The absence of the contract of insurance - aka the policy - goes to the heart of your problem. It shows that when you were sold the policy eight years ago, you did not fully understand what you were getting into. As a result, you were uncertain whether your insurer was obliged to provide you with a copy of the policy. You also felt that you "might be given a hard time" even if the company had a duty to give you a copy.
Massa day done! Insurance companies need you as much as you need them. Transact business with them - especially those companies that are owned by members - as equals and not as slaves! The law, after all, is on your side.
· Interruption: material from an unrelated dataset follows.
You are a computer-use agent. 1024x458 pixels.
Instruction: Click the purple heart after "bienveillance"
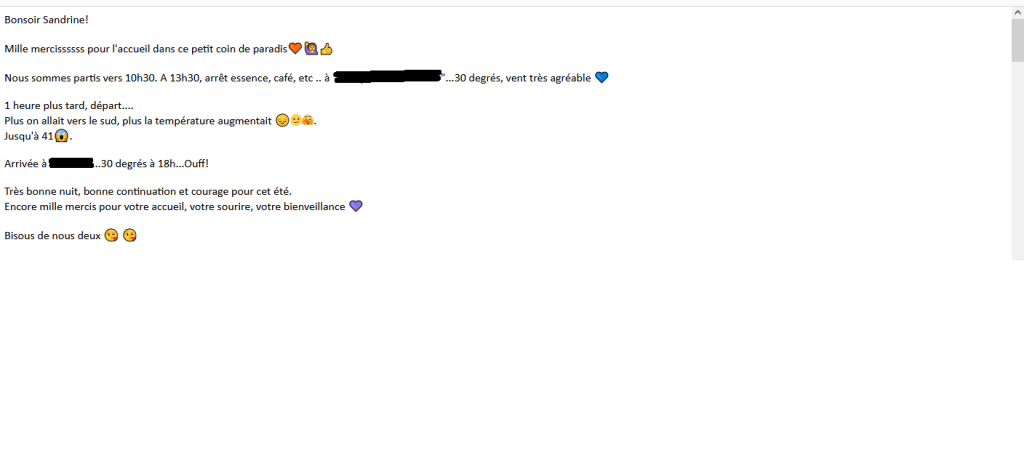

Part VIII, Section 125 of The Insurance Act says this about the replacement of life insurance policies. Where "(a) a policy holder; or (b) person claiming the benefit pursuant to the provisions of a of a policy, advises the registered insurer that the policy is lost or has been stolen, the insurer shall on the production of such reasonable evidence, issue a replacement policy to the person referred to in paragraph (a) or (b)."
Sections 107 to 113 of the Act deal with the protection of policies. One of these sections, 111, is about how a policyholder should serve notice of cancellation on an insurer. Section 112 sets out how life insurers should end contracts in cases of non-payment of premiums. It says: "(1) an ordinary long- term policy shall not be forfeited by reason only of non-payment of any premium if (a) not less than three years' premium have been paid on the policy; and (b) the surrender value of the policy (calculated as at the day immediately preceding that on which the overdue premium falls due) exceeds the sum of the amount of the debts owing to the company".
Sub-section (2) allows the insurer to charge interest on the debt while (3) states that the interest and overdue premiums are considered to be legitimate debts owed to the company.
Sub-section (4) prescribes how notices of cancellation should be given to policy holders before the contracts are terminated.
When contacted, the company head gave me with the following information which, presumably, was extracted from the contract that they issued to you: "All insurance under this Policy will terminate when: (1) The policyholder provides notice of termination; (2) We (the insurer) provide notice of termination; (3) When the policyholder fails to remit premium in accordance with the grace period provision."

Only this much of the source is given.